September 10, 2010 By Dan Lohrmann
Editor’s Note: Dan Lohrmann is a columnist and blogger for Public CIO, a sister publication to Government Technology. Read his blog here.
There have been quite a few headlines lately about the current challenges facing Virginia’s government IT infrastructure. From a IEEE Spectrum article, to Computerworld in the U.S. to the United Kingdom’s version of Computerworld, the situation has been covered globally in the mainstream and technology press. Virginia Gov. Bob McDonnell has even announced an independent review of the recent “unacceptable” computer outage.
For the past few weeks, many technology professionals across the country have quietly been watching and hoping for the best for our colleagues in Richmond, Va., where the failure of a storage area network knocked out government services for up to a week. Despite the online criticism, technology leaders in other governments recognize the potential ramifications for all of us. Several of us believe that technology and security professionals in government need to do some “infrastructure searching” and ask: Could a similar failure happen on my network?
This is one of those moments in time when technology professionals need to take a step back and ponder those nebulous what ifs.
Technology veterans who are honest with themselves not only recognize that such outages can happen, but that we have lived through several mini-crises. Over the past two weeks, I’ve received calls and e-mails from respected colleagues across the country with comments such as: “We recently had a major outage as well ... that almost caused a similar [widespread] impact.
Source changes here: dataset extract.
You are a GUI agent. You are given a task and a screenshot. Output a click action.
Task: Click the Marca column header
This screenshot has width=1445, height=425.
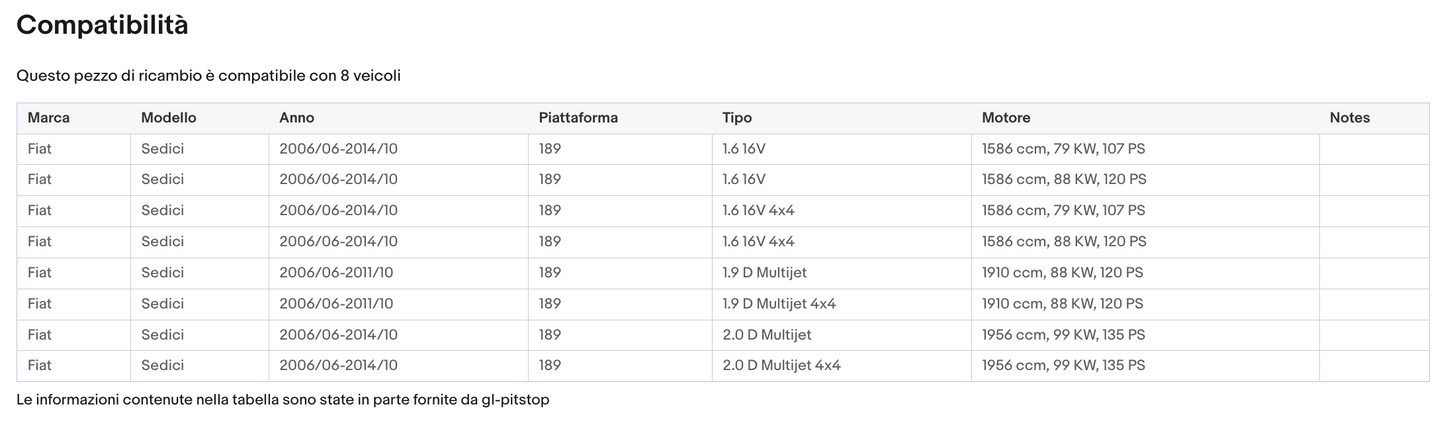coord(49,118)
We were very fortunate that .... [something good happened].” Somehow, in each case, they pulled through and stayed below the public radar.
In other words, as the Washington Post stated in a quote of Arizona-based Technology Analyst Robin Harris: “People in the industry are watching ... as this unfolds. There’s a lot of ‘there but for the grace of God go I’ kind of thinking.”
No, we don’t yet have insider details regarding what happened in Virginia. In fact, as I write this, I know little more than what’s available from public reports. Our team will be getting briefings from related technology vendors, but those discussions will be under a nondisclosure.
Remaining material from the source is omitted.